PORT TOWNSEND, Wash. — Sometimes things can get a little wild at hospitals. Recently at Jefferson Healthcare in Port Townsend, things got extremely wild.
"We got a call from the hospital, they told us that they had a visitor that came into the urgent care clinic, through the motion detector door,” said Sara Penhallegon, executive director of Center Valley Animal Rescue.
The visitor was a 25-pound female coyote.
"She came in here and was trying to get traction running very very fast, the whole thing was a matter of seconds,” said Amy Yaley, Jefferson Healthcare's director of marketing and communications, who was working in a small lobby off where the coyote entered. “I was sitting right here, I could see through the window and heard the crash, it was a very loud crash.”
The coyote broke through a window that was part of an enclosed exterior courtyard attempting to get outside, and was trapped in the space, running, crashing into windows, and trying to leap for the roof to get away. She was also bleeding from cuts made by the glass she had just broken through. Luckily, there was another nearby hospital that’s better at coyote care. Center Valley Animal Rescue has been saving wildlife in this region for more than 20 years. The rescue's director Sara Penhallegon responded to the call.
"What I saw was a coyote that was terrified, it was in the corner, huddled up," Penhallegon said. "There was actually blood smeared up and around the windows from it trying to escape and get out of the courtyard. It was trying to get up to the roof."

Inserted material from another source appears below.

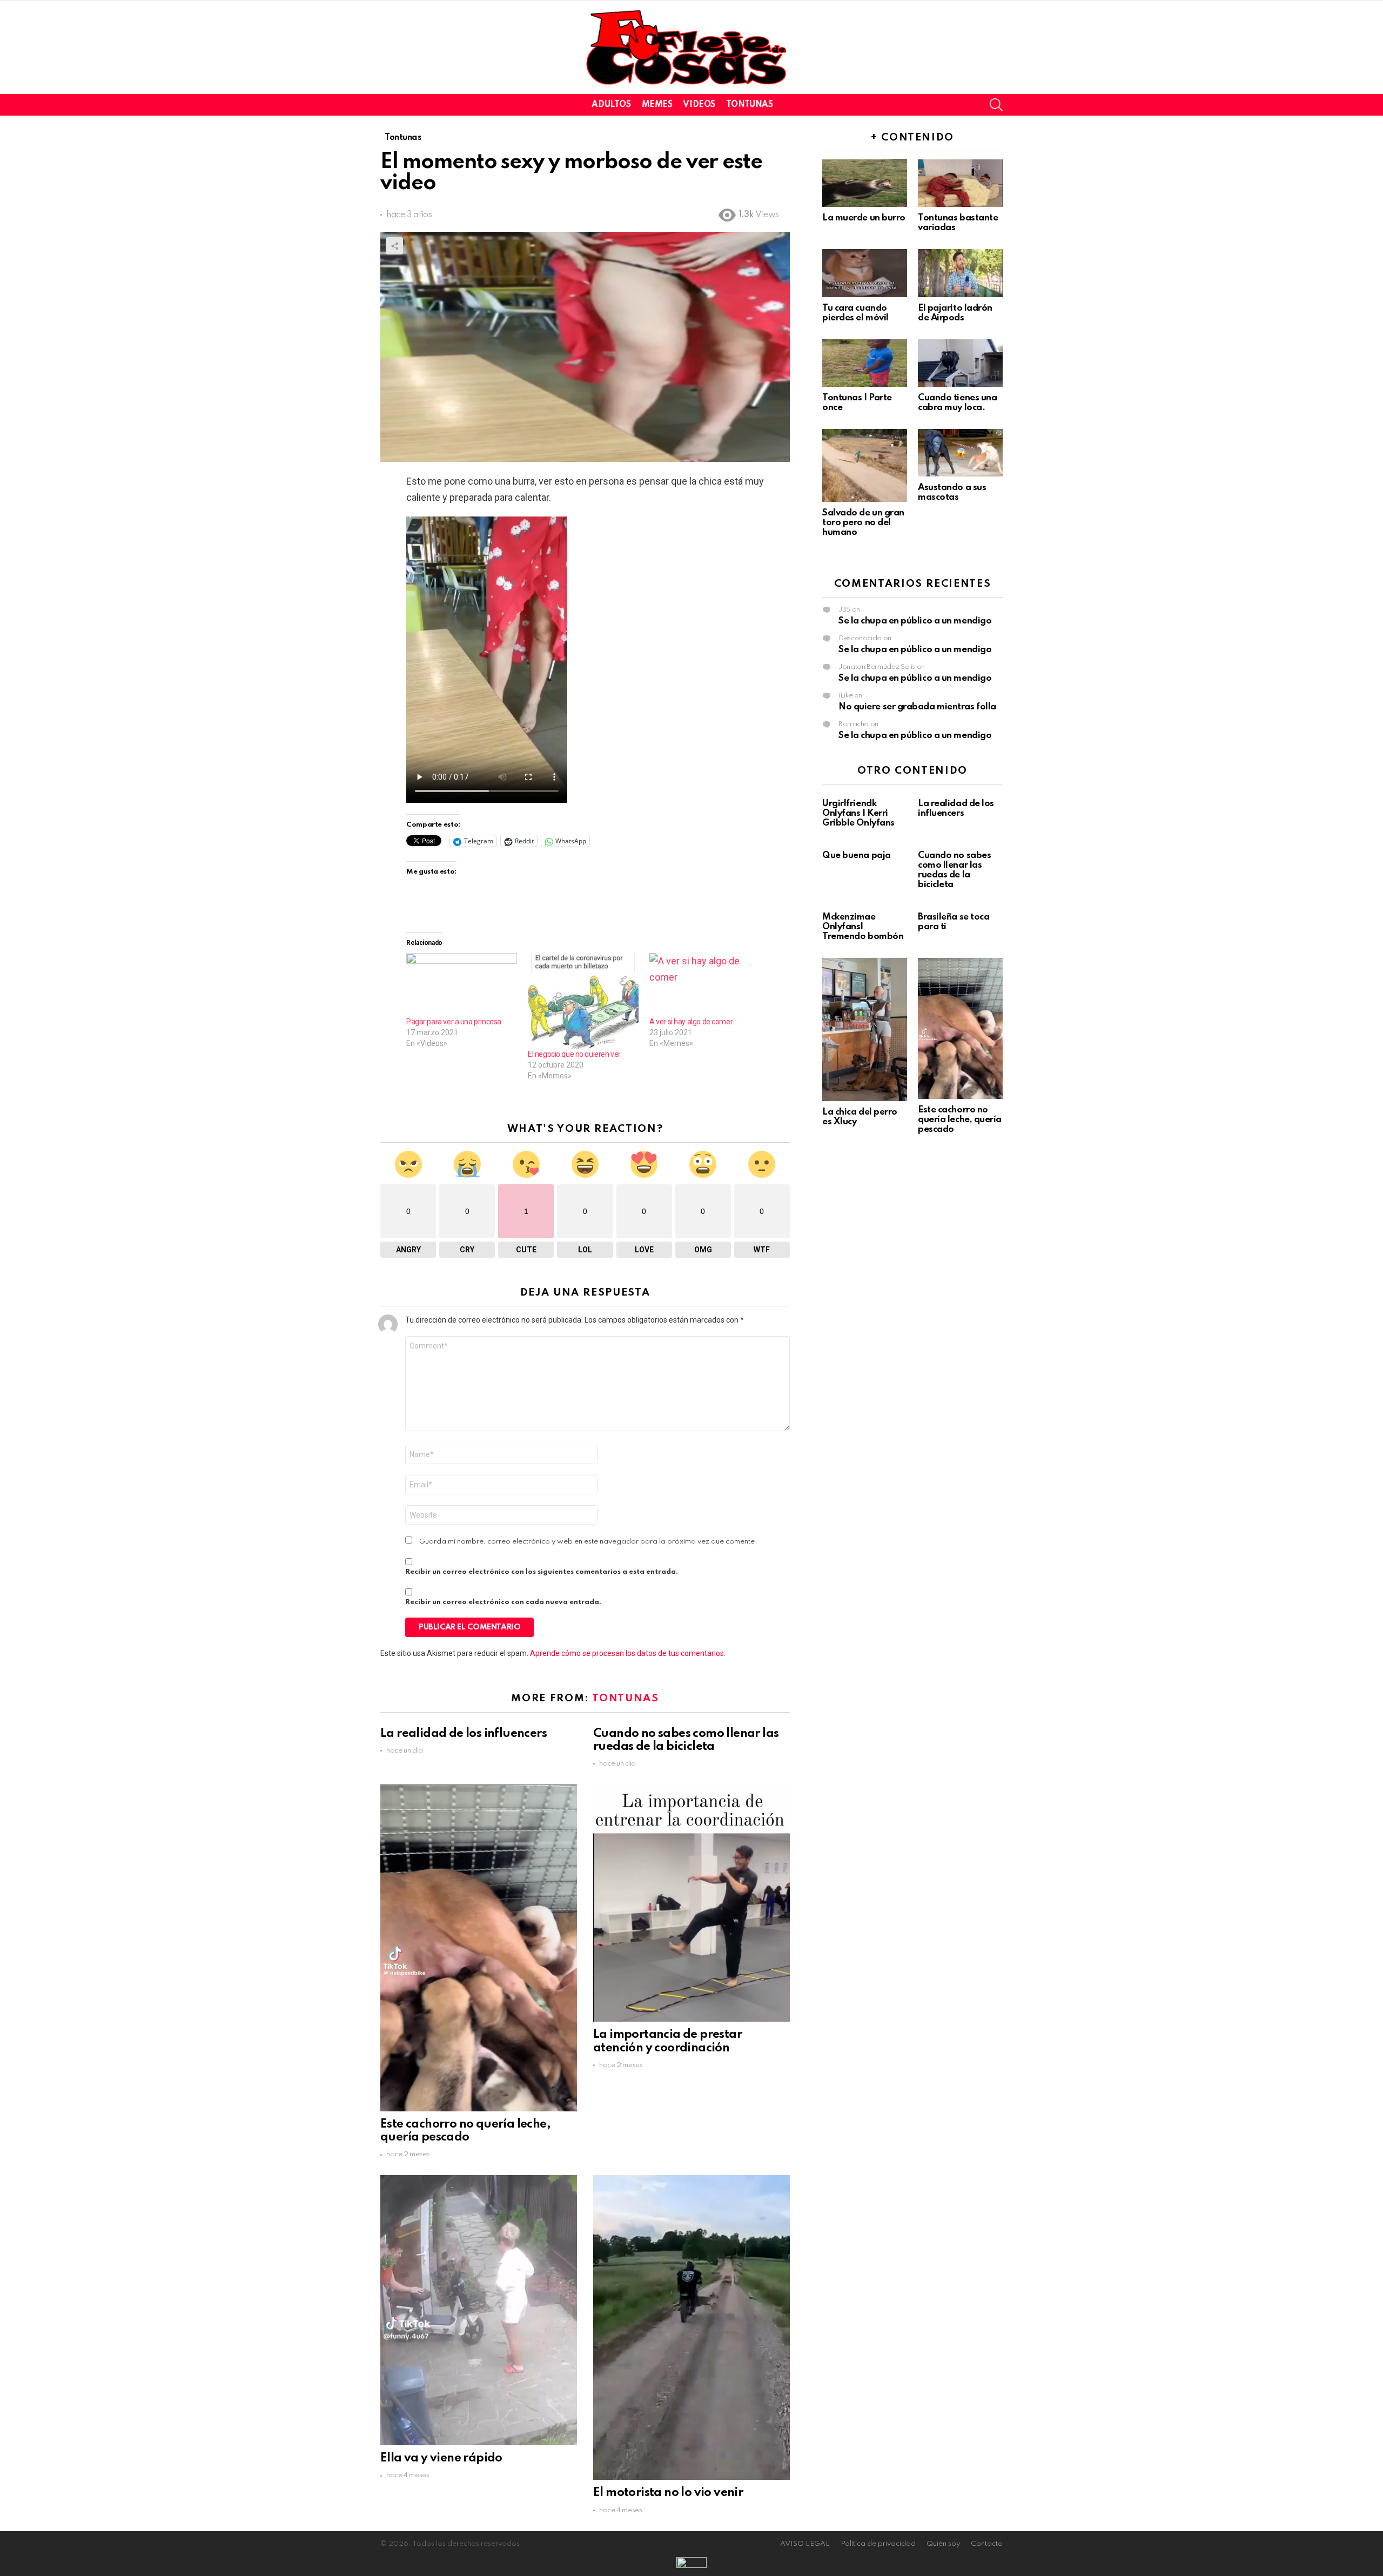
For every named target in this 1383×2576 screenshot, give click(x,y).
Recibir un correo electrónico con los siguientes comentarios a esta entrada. (541, 1571)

Animal control officers finally got the coyote in a net, and Penhallegon tranquilized it. Capturing the coyote took less than an hour, things were back to normal at the hospital in time for lunch.
Despite the destruction, everyone at Jefferson Healthcare wanted this furry patient to have a good outcome.
“We did, we took care of the coyote and like we do with many of our patients, we sent it on to another facility with a higher level of care,” Yaley said.
At Center Valley Animal Rescue, an exam showed the animal’s injuries were minor. Penhallegon gave the coyote stitches, antibiotics, and finally, freedom.
"It just needed to recover for the day — then it was off!” she said.
One day after 'admission,' the coyote was discharged. And nobody's ever seen a patient so eager to be out of the hospital.
The hospital coyote was released in a place where she could find her pack, but the spot was nowhere near Jefferson Healthcare. Penhallegon says the aftercare plan for this patient is for no return visits to any hospital.
"They're wild animals, we want to see them back in the wild, and that's where they want to be and that's where they deserve to be.”